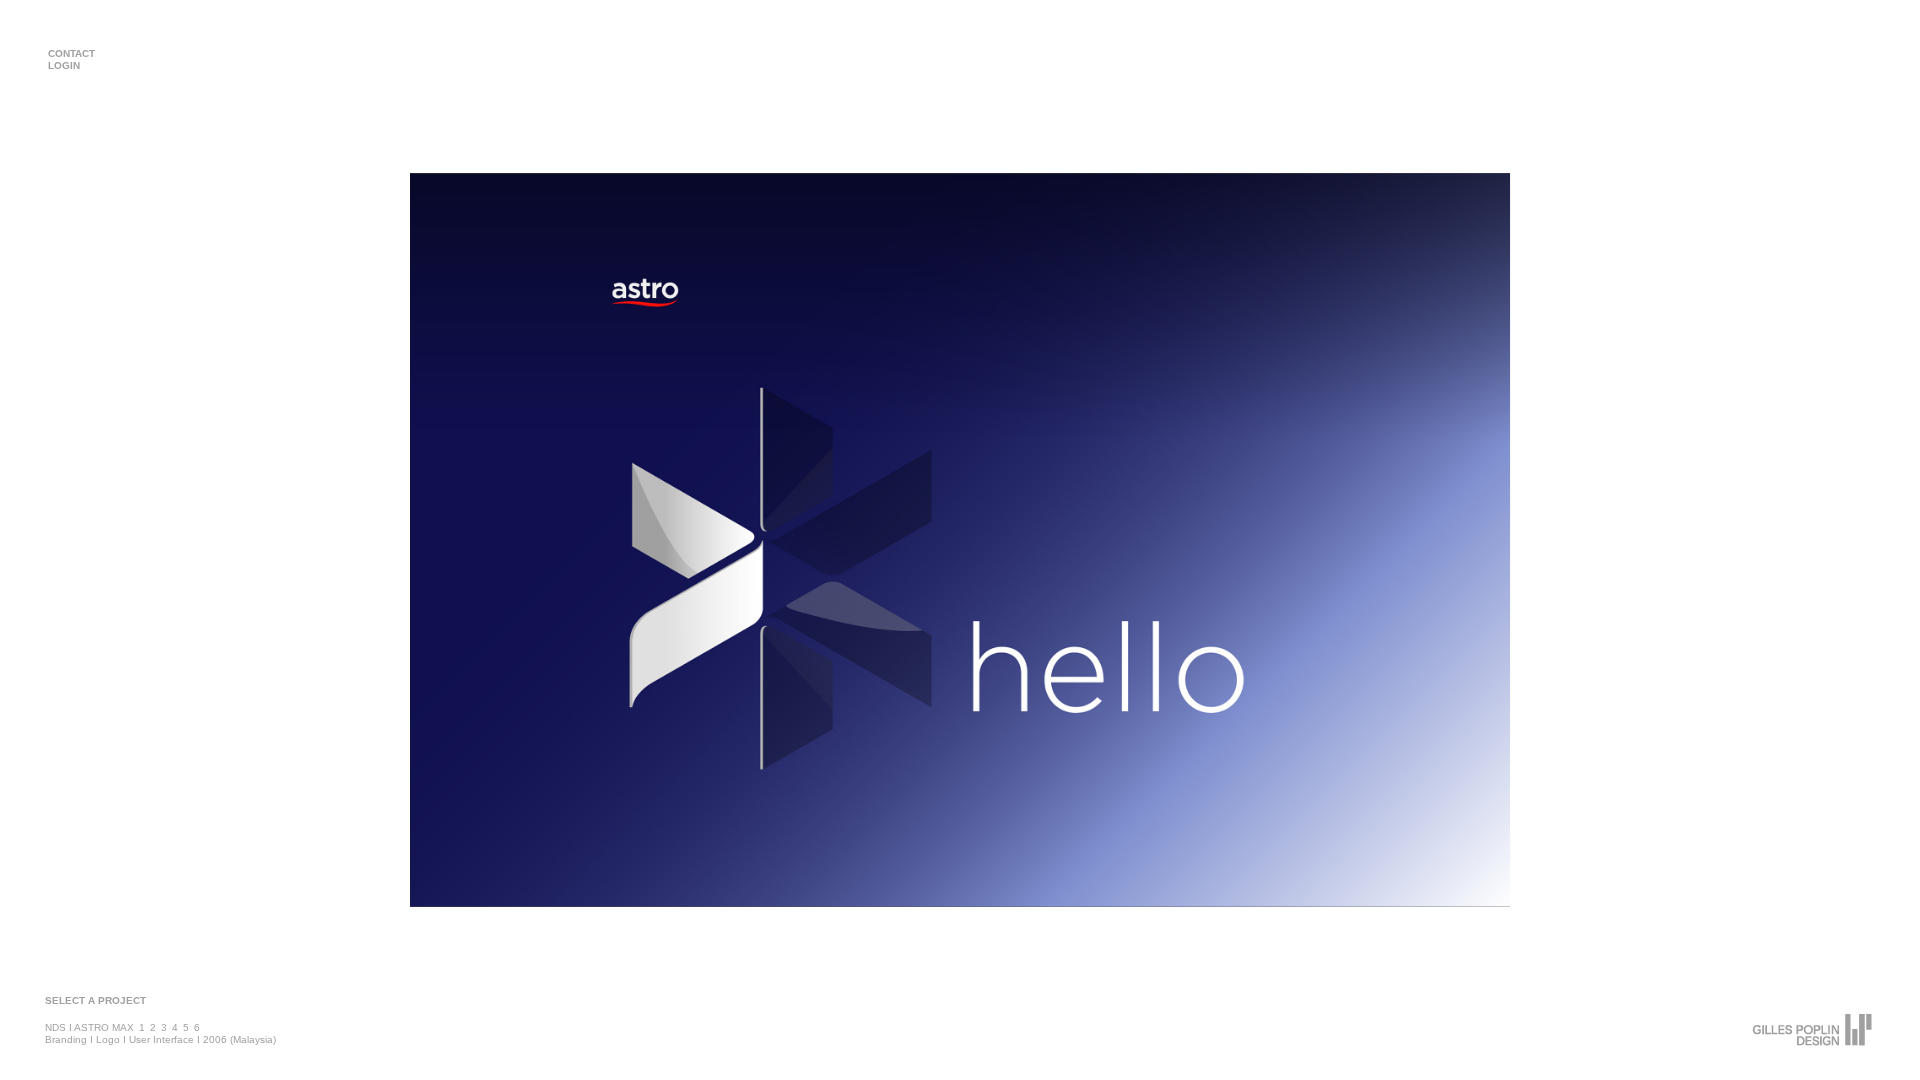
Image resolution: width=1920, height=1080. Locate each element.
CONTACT (71, 53)
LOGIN (64, 65)
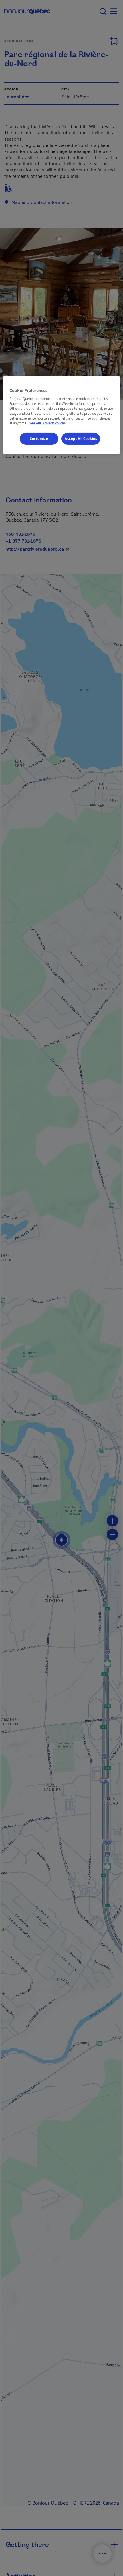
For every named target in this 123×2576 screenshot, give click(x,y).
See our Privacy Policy (48, 423)
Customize (39, 438)
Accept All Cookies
◆ ◆ ◆ ◆ ◆
**What needs to be done:** An exact copy of the lines from the one holding "See our Privacy Policy (48, 423)" through the end of the data is the whole answer.

**Solution for this task:**
See our Privacy Policy (48, 423)
Customize (39, 438)
Accept All Cookies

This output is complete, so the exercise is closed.